CIUDAD DEL VATICANO.

Callista Gingrich, la esposa del expresidente de la Cámara de Representantes de Estados Unidos, se convirtió el viernes en la embajadora ante el Vaticano, que mantiene diferencias con Washington por temas de inmigración, cambio climático y Jerusalén.

Gingrich, de 51 años, escritora, directora de documentales y exasesora del Congreso, presentó sus credenciales al papa Francisco en el Vaticano para asumir oficialmente su rol como enviada del presidente estadunidense, Donald Trump.

Se espera que Newt Gingrich continúe su papel como analista político para Fox News desde su nueva base en Roma.

La nominación de Callista Gingrich al puesto en la Santa Sede en mayo generó controversia por su matrimonio con Gingrich, con quien se involucró cuando aún estaba casado con su segunda mujer. Ambos son católicos.

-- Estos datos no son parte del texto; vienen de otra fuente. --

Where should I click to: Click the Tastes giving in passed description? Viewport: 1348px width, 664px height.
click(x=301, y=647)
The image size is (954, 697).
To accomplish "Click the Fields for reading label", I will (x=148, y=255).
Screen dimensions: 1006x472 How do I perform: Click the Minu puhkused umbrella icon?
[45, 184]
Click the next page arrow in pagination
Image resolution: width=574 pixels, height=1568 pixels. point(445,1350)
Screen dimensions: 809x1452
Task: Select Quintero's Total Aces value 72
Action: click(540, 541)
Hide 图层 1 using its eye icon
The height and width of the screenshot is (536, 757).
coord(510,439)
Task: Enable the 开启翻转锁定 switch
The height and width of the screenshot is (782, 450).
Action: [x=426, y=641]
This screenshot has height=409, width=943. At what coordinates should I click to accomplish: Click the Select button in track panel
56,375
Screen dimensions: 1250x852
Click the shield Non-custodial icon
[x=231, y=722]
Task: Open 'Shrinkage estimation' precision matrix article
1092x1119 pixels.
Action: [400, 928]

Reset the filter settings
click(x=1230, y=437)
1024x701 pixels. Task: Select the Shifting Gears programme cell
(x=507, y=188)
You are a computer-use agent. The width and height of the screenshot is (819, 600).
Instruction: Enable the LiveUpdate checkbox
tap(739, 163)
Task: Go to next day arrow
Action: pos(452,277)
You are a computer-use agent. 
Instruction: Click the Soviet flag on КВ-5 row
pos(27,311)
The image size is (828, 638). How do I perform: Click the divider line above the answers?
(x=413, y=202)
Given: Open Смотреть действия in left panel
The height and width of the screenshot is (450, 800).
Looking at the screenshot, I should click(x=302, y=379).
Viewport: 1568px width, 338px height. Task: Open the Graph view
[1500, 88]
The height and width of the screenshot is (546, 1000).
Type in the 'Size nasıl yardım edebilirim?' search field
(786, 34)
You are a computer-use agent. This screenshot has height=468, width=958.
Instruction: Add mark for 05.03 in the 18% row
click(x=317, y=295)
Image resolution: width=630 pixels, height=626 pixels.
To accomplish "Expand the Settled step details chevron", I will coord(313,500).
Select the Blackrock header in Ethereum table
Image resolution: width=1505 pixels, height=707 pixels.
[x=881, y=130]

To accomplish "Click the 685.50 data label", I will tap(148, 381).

El jueves, la pareja asistió al funeral en el Vaticano del cardenal Bernard Law, quien renunció como arzobispo de Boston hace 15 años después de encubrir años de abuso sexual a niños por parte de sacerdotes.

Discordia creciente

El Papa ha criticado implícitamente la decisión de Trump de retirarse del acuerdo de París sobre cambio climático.

El mes pasado, el Pontífice dijo que negar el cambio climático o ser indiferente a sus efectos eran «actitudes perversas» que bloqueaban la investigación y el diálogo destinados a proteger el futuro del planeta.

Francisco también se opuso a la decisión de Trump de reconocer a Jerusalén como capital de Israel.